Derivatives clearing

The focus of Dodd-Frank Act upon exchange-based clearing of derivatives reflects the important role of derivatives obligations in the financial crisis. Among the important goals of policy with respect to the handling of derivatives clearing and trading are to ensure the adequacy of collateral to make sure that the central clearing counterparty is bullet-proof, to create limits to the generation of systemic risk and to enhance price transparency, while not retarding innovation in the markets. However, the prospective implementation of these goals leaves many observers wondering whether there is “less than meets the eye.” At least some of the goals reflect the derivatives fiasco at AIG, but many of the exotic instruments that it issued would not be likely candidates for clearing on an exchange. Furthermore, the degree to which changes in clearing practices are achievable by the statutory implementation deadline of September 15, 2011 is very much an open question due to a number of rational concerns. A new market structure must be built and designed along with a newly developed legal and regulatory framework. For example, with respect to the new reporting requirements, the highly specialized nature of derivatives trading is likely to necessitate the introduction of significant reporting delays for large positions. Indeed, the tight statutory deadline creates the potential for a foreseeable train wreck on September 15th, disrupting derivatives markets.

An important complication confronting the central clearing counterparty that was not contemplated by the Dodd-Frank Act will be the potential difficulty in setting suitable margin requirements for credit-default swaps. The payoff pattern on credit-default swaps reflects significant downward jumps due to the nature of default insurance. Because of the substantial correlations in default among the underlying corporate bonds, it is difficult to set margins or collateral requirements to protect the insurer and the clearinghouse based solely upon an actuarially determined expected number of defaults. That difficulty is not confined to markets with a central counterparty and would also arise for collateral setting in over-the-counter derivatives trading. Indeed, while the inadequacy in the provision of collateral by AIG is widely recognized, at least in small part this reflected the conceptual issue described above.

It would be desirable for Congress to anticipate the above problems and explicitly permit reasonable delays in implementing reforms to forestall market disruptions.

Whistleblowers, then and now

The Sarbanes Oxley Act of 2002 (SOX), adopted after the Enron and World Com accounting scandals, sought to strengthen internal controls over corporate financial records and reporting. As part of that effort, SOX encouraged corporate employees, as well as counsel and auditors, to inform company audit committees and legal and compliance officers of suspected fraud and other wrongdoing. Companies were to establish confidential hotline numbers to protect sources, and retaliation against whistleblowers was prohibited.

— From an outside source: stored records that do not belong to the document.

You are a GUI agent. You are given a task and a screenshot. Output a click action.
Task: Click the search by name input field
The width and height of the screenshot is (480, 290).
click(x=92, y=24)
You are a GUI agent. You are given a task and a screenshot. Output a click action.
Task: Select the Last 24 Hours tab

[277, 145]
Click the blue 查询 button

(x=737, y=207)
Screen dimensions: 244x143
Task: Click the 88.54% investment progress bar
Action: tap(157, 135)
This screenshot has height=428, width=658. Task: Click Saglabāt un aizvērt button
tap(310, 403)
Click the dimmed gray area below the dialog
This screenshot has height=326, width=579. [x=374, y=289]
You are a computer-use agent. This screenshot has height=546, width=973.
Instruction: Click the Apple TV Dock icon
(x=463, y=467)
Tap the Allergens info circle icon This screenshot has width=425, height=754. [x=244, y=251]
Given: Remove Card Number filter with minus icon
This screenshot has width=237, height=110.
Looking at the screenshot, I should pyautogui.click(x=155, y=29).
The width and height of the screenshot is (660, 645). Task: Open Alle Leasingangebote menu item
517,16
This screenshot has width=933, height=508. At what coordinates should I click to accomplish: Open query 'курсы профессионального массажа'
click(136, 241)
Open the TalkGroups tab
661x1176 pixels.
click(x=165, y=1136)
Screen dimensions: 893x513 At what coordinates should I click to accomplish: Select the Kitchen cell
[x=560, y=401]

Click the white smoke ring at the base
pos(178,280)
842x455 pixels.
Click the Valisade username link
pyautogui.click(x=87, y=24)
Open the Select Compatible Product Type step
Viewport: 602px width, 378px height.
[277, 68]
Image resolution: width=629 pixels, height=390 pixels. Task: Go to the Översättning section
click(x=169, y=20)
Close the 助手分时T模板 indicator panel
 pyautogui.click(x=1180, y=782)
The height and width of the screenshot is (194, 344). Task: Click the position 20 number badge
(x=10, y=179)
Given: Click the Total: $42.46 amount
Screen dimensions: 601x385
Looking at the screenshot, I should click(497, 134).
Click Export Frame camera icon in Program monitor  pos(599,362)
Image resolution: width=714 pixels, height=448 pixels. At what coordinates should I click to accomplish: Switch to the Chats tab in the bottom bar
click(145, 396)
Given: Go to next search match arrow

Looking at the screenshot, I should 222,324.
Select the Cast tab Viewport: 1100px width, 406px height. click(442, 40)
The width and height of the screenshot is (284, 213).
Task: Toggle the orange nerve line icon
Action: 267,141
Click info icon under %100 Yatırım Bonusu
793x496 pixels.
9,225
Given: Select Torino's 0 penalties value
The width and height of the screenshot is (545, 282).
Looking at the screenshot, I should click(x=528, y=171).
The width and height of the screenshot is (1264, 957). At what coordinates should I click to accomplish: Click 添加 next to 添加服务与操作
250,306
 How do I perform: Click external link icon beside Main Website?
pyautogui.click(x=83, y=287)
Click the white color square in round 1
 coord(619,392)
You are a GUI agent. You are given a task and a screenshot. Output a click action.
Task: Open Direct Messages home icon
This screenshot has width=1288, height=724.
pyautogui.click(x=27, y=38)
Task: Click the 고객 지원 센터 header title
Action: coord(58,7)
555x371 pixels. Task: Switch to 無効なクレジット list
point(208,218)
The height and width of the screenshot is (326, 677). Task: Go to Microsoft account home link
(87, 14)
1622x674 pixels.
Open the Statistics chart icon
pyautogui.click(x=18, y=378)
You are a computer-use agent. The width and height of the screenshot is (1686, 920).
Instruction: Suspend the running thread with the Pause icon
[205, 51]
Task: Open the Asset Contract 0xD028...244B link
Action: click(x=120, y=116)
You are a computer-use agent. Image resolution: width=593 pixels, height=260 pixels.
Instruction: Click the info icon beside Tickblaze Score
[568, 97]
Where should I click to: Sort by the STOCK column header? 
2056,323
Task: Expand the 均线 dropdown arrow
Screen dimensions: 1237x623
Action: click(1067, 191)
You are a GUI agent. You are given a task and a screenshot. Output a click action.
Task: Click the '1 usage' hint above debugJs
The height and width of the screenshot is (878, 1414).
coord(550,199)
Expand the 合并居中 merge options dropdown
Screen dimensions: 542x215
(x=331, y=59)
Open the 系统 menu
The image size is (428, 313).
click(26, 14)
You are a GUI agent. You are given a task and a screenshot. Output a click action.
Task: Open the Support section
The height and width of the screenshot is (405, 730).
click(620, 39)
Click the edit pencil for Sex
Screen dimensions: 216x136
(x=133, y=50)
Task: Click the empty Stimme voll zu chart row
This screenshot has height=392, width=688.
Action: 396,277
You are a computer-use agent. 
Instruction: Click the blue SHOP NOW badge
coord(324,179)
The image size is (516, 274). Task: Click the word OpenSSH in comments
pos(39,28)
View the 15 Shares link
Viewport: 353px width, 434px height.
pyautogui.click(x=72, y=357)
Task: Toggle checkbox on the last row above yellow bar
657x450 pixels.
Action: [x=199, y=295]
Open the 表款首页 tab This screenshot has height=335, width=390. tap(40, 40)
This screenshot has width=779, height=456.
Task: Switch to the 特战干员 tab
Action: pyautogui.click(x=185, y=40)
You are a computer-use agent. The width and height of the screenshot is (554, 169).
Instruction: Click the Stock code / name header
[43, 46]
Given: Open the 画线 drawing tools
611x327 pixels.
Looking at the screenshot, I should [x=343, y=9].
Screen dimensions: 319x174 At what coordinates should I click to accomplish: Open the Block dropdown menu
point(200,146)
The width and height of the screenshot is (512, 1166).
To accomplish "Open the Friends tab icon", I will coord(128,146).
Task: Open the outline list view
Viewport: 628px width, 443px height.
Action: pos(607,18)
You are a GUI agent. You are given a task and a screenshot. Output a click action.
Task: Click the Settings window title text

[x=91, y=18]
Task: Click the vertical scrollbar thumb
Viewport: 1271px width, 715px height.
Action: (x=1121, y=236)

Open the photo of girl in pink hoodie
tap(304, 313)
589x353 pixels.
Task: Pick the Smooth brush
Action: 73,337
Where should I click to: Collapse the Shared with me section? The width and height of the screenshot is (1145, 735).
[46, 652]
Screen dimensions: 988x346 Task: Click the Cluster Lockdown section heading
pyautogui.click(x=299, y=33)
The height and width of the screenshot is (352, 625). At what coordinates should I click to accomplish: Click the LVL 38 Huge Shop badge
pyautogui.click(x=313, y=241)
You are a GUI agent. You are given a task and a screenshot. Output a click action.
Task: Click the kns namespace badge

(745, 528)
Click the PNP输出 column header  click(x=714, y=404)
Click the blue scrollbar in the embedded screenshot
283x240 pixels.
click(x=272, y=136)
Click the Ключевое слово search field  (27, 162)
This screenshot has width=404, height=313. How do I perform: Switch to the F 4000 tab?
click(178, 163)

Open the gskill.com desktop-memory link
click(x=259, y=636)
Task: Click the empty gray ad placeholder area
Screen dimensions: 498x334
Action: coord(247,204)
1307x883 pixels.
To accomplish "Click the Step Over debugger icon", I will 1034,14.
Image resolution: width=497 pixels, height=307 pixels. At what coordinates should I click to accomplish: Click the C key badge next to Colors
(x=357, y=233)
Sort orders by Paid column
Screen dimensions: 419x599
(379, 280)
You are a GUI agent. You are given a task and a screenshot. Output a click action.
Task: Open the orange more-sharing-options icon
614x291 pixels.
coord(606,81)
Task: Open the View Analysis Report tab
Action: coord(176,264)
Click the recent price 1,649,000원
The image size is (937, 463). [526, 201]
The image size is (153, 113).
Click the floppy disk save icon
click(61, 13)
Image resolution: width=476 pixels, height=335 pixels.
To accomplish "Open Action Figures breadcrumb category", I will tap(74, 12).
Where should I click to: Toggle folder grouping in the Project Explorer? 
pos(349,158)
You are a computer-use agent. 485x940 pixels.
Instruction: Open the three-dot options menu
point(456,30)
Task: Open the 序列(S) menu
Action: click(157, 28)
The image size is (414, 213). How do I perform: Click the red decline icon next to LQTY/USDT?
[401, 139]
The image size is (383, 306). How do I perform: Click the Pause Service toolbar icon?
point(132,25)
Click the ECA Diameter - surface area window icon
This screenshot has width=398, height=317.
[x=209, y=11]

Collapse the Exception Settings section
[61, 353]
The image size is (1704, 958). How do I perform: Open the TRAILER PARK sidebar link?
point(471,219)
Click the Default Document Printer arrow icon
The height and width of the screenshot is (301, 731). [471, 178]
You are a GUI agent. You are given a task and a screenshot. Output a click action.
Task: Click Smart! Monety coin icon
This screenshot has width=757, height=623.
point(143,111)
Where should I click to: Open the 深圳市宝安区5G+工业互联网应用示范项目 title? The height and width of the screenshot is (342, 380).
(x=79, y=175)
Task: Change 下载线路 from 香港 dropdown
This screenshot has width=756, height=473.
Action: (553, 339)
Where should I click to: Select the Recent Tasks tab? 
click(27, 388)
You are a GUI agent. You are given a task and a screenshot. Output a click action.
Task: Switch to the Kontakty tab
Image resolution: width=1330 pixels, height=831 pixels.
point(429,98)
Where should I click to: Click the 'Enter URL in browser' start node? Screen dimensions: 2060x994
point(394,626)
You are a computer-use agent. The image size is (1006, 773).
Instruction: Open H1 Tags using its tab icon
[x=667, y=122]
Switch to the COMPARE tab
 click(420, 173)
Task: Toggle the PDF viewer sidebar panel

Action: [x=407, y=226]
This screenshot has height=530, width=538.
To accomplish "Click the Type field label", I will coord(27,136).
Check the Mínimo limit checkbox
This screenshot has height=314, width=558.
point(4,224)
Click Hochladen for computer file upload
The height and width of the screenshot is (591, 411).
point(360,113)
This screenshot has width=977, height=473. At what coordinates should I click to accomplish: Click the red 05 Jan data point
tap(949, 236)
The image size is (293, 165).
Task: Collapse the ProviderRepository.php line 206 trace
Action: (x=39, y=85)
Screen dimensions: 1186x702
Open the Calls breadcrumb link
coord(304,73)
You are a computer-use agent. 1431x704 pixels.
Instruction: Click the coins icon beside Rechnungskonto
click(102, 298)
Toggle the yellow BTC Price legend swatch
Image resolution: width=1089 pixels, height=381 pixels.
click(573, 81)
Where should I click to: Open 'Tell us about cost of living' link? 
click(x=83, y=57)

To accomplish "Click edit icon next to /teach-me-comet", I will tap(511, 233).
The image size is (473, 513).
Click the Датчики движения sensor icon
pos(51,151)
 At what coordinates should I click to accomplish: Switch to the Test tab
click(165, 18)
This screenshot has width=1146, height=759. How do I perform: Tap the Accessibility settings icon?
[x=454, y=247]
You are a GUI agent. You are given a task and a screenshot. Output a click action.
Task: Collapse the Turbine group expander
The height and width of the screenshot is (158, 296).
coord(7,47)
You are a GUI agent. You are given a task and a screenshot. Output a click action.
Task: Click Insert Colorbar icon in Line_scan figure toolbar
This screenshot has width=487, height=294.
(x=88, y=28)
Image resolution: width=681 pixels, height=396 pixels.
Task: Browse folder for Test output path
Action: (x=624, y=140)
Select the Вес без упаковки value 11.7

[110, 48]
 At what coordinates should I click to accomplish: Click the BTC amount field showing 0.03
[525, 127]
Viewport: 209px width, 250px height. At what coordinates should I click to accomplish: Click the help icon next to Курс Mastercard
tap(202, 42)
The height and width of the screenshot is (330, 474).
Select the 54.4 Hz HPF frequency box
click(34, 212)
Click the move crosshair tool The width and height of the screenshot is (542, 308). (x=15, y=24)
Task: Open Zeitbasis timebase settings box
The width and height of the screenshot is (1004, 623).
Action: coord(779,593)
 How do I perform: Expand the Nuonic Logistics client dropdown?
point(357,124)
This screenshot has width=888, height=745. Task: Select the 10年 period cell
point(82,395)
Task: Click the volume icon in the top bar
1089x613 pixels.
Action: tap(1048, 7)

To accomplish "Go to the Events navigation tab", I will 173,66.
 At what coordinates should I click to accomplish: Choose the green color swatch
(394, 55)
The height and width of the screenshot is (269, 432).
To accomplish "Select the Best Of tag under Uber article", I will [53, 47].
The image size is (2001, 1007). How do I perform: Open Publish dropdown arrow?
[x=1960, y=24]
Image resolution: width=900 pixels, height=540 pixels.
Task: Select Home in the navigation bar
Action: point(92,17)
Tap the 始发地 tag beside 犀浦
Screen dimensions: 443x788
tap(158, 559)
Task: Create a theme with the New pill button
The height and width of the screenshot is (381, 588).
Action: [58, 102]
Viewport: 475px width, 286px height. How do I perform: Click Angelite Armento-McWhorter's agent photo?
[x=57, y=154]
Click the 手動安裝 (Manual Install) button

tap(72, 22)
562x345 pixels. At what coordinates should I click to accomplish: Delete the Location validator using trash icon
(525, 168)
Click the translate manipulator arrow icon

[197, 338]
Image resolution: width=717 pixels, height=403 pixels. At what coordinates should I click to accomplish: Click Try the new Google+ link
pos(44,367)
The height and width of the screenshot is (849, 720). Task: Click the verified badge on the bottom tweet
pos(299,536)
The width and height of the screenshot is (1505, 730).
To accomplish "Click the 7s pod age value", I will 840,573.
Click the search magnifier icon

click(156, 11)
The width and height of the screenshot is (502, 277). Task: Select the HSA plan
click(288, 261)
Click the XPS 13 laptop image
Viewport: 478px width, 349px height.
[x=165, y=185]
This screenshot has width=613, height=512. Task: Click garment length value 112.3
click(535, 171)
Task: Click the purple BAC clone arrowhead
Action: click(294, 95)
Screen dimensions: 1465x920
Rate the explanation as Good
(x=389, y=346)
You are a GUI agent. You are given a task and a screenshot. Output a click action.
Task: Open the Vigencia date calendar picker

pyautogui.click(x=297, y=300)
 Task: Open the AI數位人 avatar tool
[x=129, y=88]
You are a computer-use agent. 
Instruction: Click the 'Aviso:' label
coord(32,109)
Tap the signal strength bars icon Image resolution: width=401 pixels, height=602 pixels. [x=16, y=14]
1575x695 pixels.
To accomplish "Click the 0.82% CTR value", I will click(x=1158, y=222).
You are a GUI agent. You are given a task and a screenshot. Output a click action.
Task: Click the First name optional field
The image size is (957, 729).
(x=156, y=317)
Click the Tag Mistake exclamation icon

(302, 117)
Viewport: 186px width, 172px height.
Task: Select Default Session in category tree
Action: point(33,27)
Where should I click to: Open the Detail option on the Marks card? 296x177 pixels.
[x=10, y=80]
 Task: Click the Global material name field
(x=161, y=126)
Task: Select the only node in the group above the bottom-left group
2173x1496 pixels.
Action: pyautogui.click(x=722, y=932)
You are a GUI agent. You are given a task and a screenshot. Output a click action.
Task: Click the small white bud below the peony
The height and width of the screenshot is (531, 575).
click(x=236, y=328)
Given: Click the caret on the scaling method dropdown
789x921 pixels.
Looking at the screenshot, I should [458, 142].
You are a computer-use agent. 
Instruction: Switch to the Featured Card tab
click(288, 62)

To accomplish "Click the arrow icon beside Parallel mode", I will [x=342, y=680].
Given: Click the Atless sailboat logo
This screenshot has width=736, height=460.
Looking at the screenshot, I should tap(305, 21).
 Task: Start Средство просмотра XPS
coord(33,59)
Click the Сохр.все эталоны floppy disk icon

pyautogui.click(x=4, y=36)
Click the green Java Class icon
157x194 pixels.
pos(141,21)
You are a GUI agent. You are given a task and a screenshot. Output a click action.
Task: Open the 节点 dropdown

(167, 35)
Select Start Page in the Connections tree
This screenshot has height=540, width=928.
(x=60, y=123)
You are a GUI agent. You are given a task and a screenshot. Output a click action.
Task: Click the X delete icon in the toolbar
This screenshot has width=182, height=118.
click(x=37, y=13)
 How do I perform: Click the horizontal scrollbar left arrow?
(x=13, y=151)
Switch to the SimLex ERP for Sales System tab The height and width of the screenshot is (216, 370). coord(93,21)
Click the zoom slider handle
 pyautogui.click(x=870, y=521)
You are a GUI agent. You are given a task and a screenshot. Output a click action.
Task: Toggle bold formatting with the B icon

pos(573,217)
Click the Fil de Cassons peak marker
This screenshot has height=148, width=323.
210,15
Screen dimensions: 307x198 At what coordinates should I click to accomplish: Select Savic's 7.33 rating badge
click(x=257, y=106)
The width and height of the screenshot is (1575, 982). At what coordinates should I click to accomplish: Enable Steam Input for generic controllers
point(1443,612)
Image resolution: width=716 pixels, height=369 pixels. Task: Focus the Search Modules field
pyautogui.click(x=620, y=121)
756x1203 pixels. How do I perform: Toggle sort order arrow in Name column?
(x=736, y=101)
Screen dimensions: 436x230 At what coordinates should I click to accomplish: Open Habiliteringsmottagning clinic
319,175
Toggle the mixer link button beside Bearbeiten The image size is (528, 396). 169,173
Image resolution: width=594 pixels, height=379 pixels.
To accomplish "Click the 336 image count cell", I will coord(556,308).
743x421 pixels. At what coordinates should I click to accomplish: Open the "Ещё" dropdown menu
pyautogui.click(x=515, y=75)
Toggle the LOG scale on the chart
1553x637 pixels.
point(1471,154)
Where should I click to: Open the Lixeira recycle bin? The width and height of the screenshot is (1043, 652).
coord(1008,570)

The Dodd-Frank Act undercuts that effort by creating incentives for employees to ignore company internal governance and self-correction, and instead go directly and immediately to the SEC or CFTC. Dodd-Frank creates bounties – 10% to 30% of sanctions that are greater than $1 million – for the first person to report independent knowledge of a potential securities low violation to the Commission. The remedies for retaliation are also enlarged (e.g., two times back pay and a much longer statute of limitations), but only for those reporting to the SEC, not those reporting internally.

The SEC in its rule proposal (75 Fed. Reg. 70,488 – 3 November, 2010) requested comments on whether a whistleblower should be required to make reasonable use of internal compliance procedures. The Committee believes that the answer should be in the affirmative.